Asmar Exwar, Dinamisator Jaring Nusa, menegaskan bahwa kebijakan pemerintah harus fokus pada perlindungan dan pengakuan wilayah kelola rakyat. “Pemerintahan ke depan harus merumuskan produk kebijakan yang memberikan jaminan dan kepastian terhadap perlindungan masyarakat di desa-desa pesisir dan wilayah adat yang terancam oleh krisis iklim,” katanya seperti dikutip dari rilis resmi Walhi, Sabtu (14/9/2024).
Senada dengan itu, Gadri R. Attamimi dari Yayasan EcoNusa menekankan pentingnya melindungi keanekaragaman hayati di Indonesia Timur. “Kita harus mendorong kembali kearifan lokal yang sudah mengakar di masyarakat untuk melindungi keanekaragaman hayati di wilayah ini,” ujarnya, mengingatkan bahwa pemerintah harus memiliki kemauan politik untuk menjaga kearifan lokal.
Parid Ridwanuddin, Manajer Kampanye Pesisir, Laut, dan Pulau Kecil WALHI Nasional, juga menyoroti proyek ekstraktif yang merugikan masyarakat pesisir. “Proyek ekstraktif dan neo-ekstraktif seperti tambang pasir laut dan reklamasi harus dihentikan total demi keadilan antargenerasi,” tegasnya.
Di sisi lain, Faizal Ratuela, Direktur WALHI Maluku Utara, menyebutkan bahwa kebijakan pembangunan saat ini gagal memberikan keadilan bagi masyarakat kepulauan di kawasan timur Indonesia. Ia meminta agar investasi industri ekstraktif di pesisir laut dan pulau kecil ditinjau ulang. “Selama satu dekade ini, kebijakan pembangunan hanya menguntungkan segelintir orang, sementara masyarakat di timur Indonesia semakin rentan terhadap bencana ekologis,” jelasnya.

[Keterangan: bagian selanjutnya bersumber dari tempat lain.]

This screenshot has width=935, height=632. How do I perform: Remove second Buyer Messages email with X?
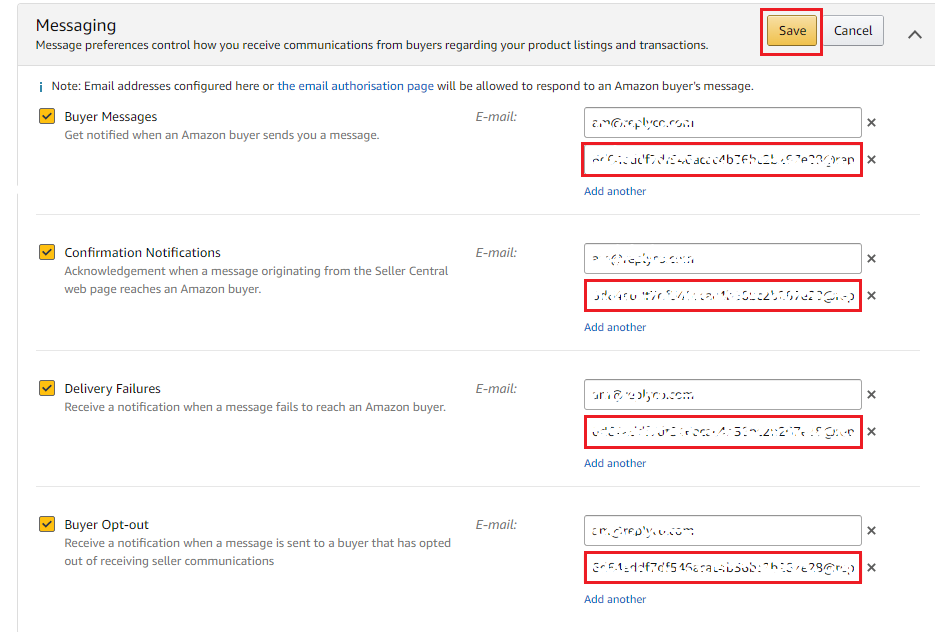click(871, 160)
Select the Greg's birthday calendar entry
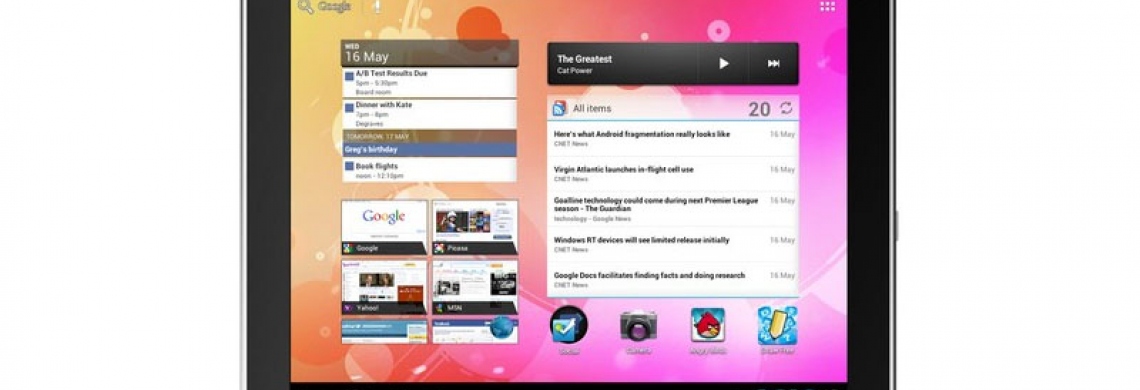Image resolution: width=1140 pixels, height=390 pixels. tap(430, 150)
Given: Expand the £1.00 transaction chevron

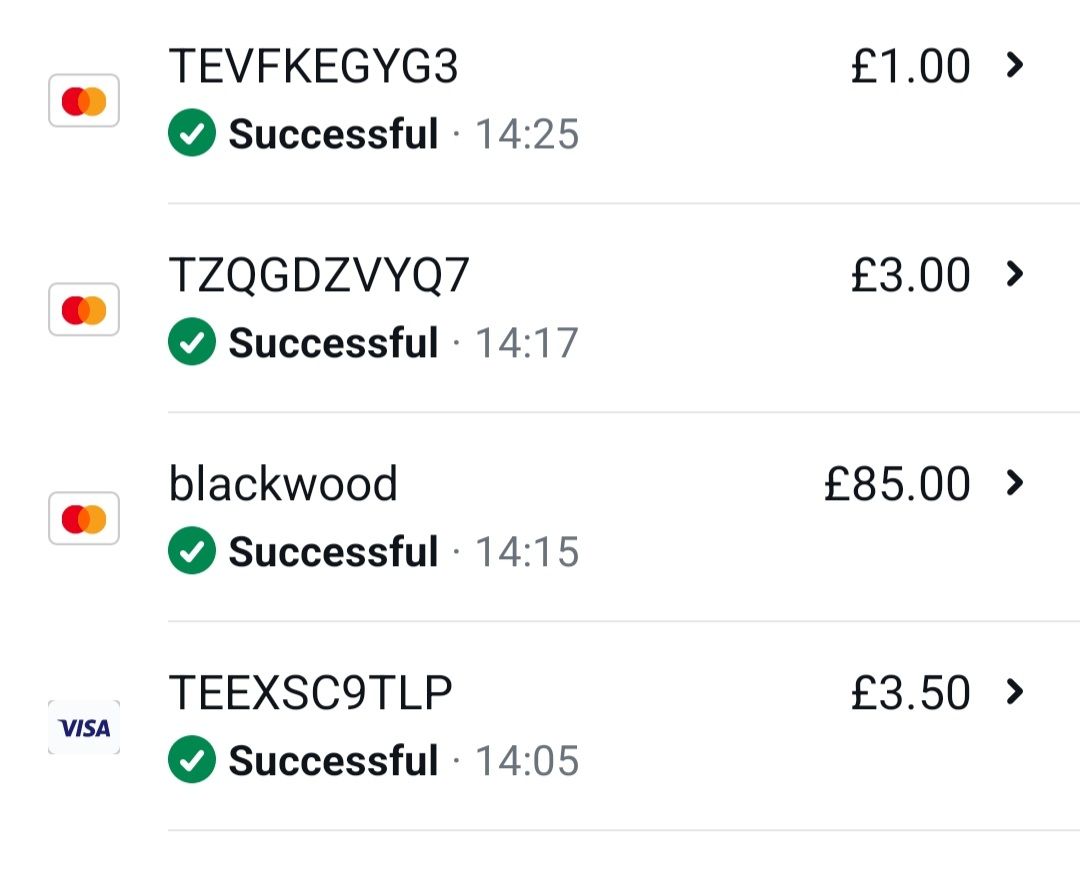Looking at the screenshot, I should point(1014,65).
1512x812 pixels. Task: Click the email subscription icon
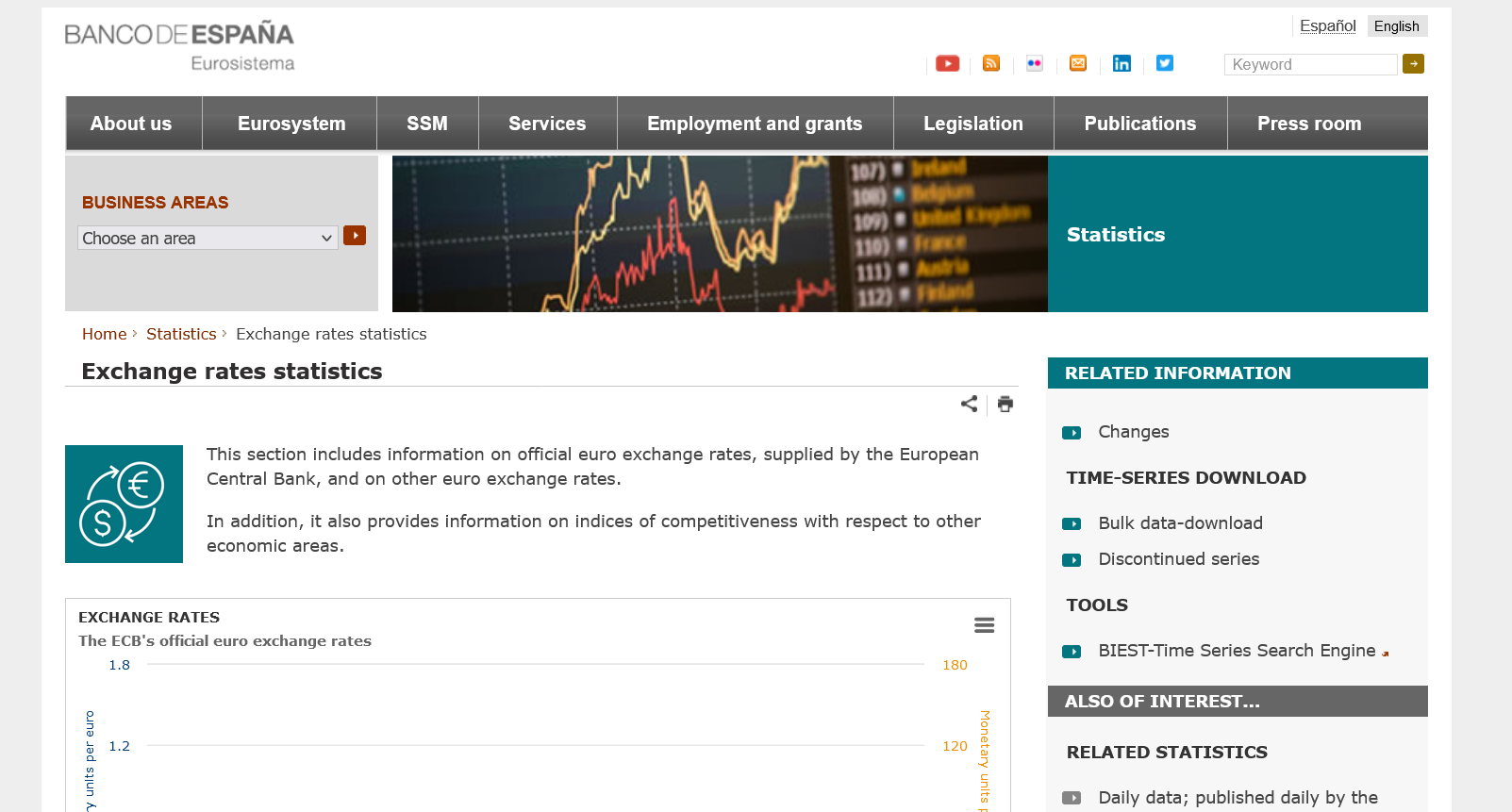pyautogui.click(x=1078, y=63)
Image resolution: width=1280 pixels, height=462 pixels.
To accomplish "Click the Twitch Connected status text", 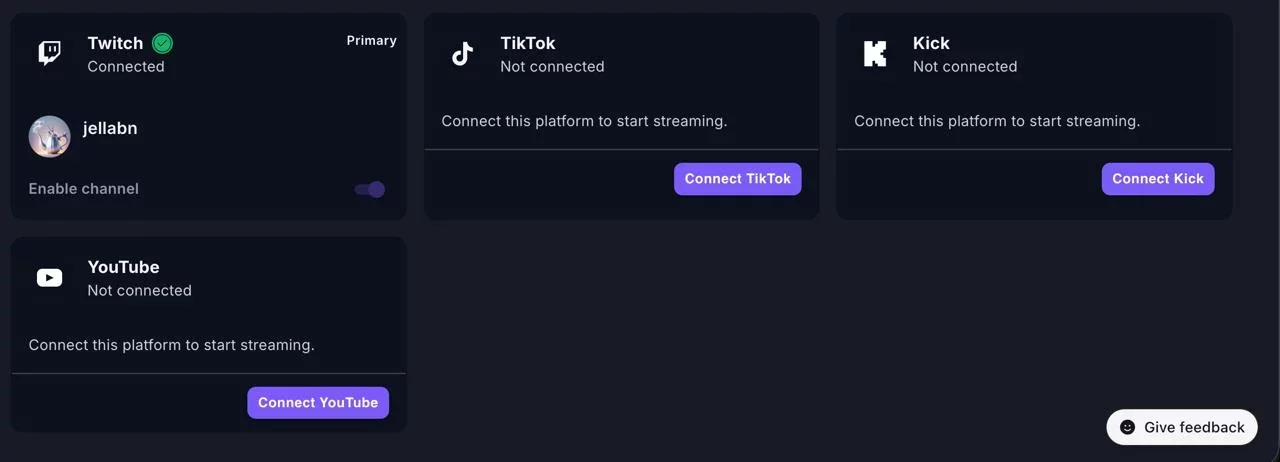I will (x=126, y=66).
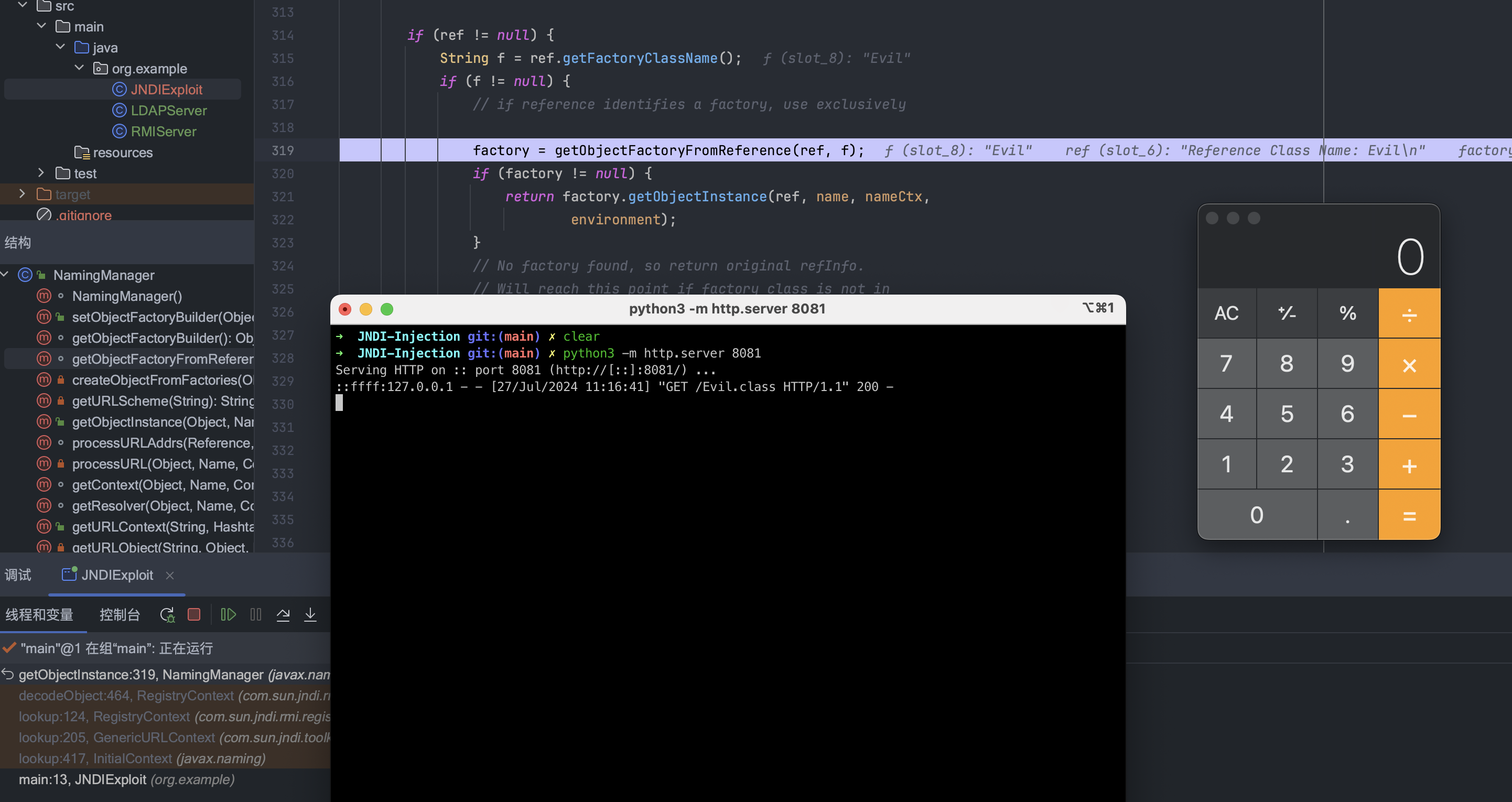Close the JNDIExploit debug tab

click(170, 575)
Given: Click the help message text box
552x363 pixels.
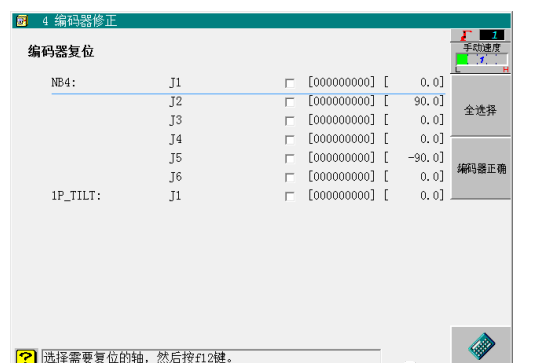Looking at the screenshot, I should click(211, 357).
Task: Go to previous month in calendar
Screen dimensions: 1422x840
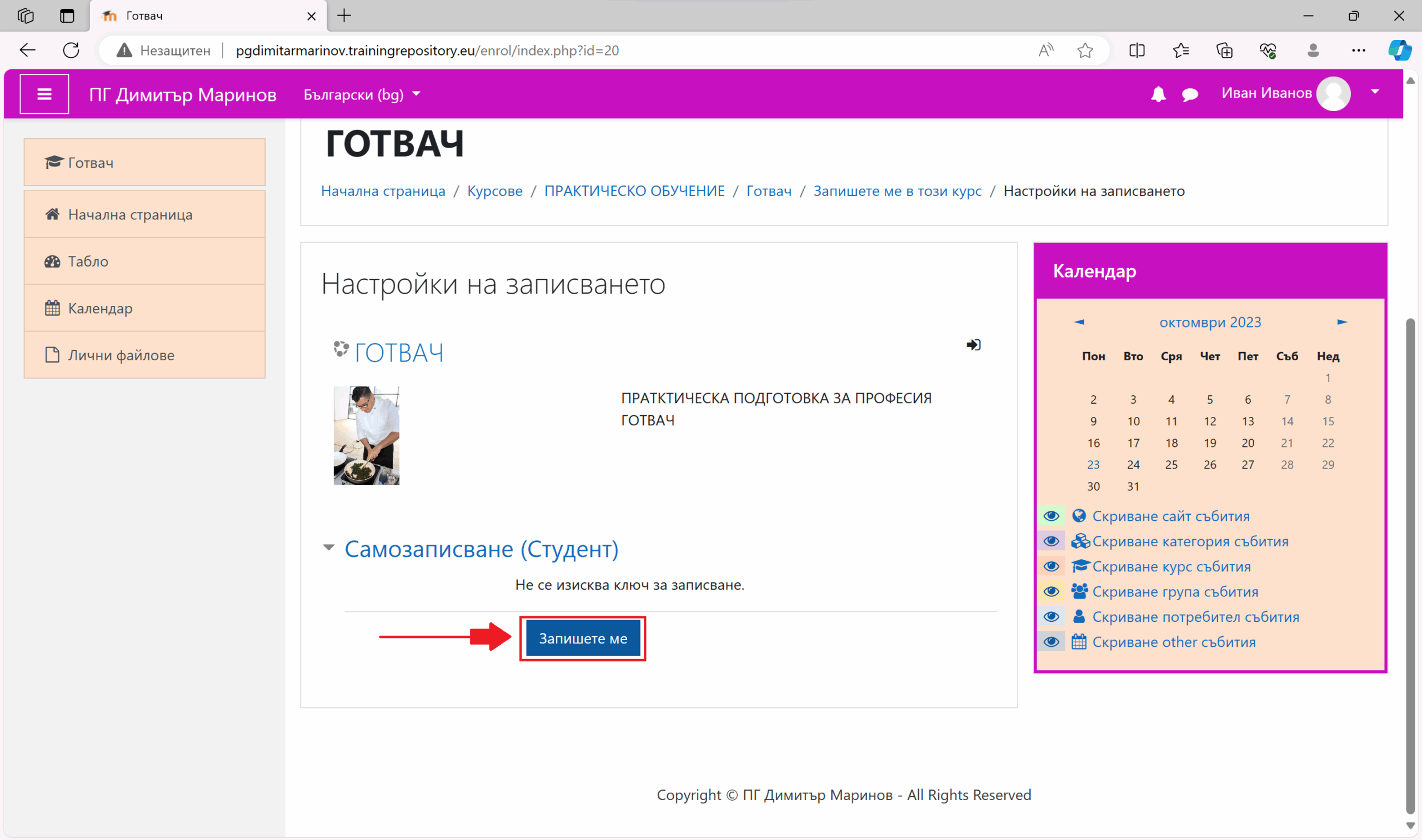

M. Yusuf Sangadji, Direktur Eksekutif JALA INA, juga menyampaikan kekhawatirannya terhadap kebijakan konservasi laut dan penangkapan ikan terukur yang berpotensi merampas ruang hidup masyarakat pesisir di Kepulauan Maluku. Menurutnya, kebijakan ini lebih berorientasi pada peningkatan Pendapatan Negara Bukan Pajak (PNBP) ketimbang perlindungan masyarakat.
Jull Takaliuang, Ketua Yayasan Suara Nurani Minaesa, menuntut penegakan hukum yang tegas terkait pencabutan izin tambang PT Tambang Mas Sangihe dan menekankan perlunya penghentian aktivitas tambang ilegal. Ia juga menyerukan penghentian izin reklamasi yang merusak ekosistem pesisir di Manado Utara.
Sementara itu, Zafira Daeng Barang, Manajer Program Perkumpulan PakaTiva Maluku Utara, menyoroti dampak perubahan iklim terhadap masyarakat pesisir, terutama kelompok rentan seperti anak-anak dan perempuan. “Kita mendesak pemerintah untuk merancang pembangunan yang sesuai dengan karakteristik wilayah kepulauan, serta membangun mitigasi dan adaptasi terhadap perubahan iklim,” ungkapnya.
Pius Jodho dari Yayasan Tananua Flores mengingatkan pentingnya kemandirian pangan lokal di tengah perubahan iklim. “Pemerintahan baru harus mengembangkan benih pangan lokal yang tahan terhadap perubahan iklim,” katanya.
Andi Anwar, Direktur Yayasan Bonebula, juga menyoroti dampak perubahan iklim dan kegiatan industri terhadap produktivitas laut di NTB, sementara Amin Abdullah, Ketua Lembaga Pengembangan Sumberdaya Nelayan-NTB, menyebutkan adanya pengaruh negatif dari tambak udang besar dan penambangan pasir laut di wilayah tersebut.
Terakhir, Jefri dari PGM Malaumkarta, Sorong, Papua Barat, mewakili masyarakat adat yang selama ini berhasil menjaga kelestarian lingkungan di wilayah mereka. “Pemerintah harus mengakui dan melindungi masyarakat adat yang telah berperan menjaga sumber daya alam di Indonesia,” tutupnya.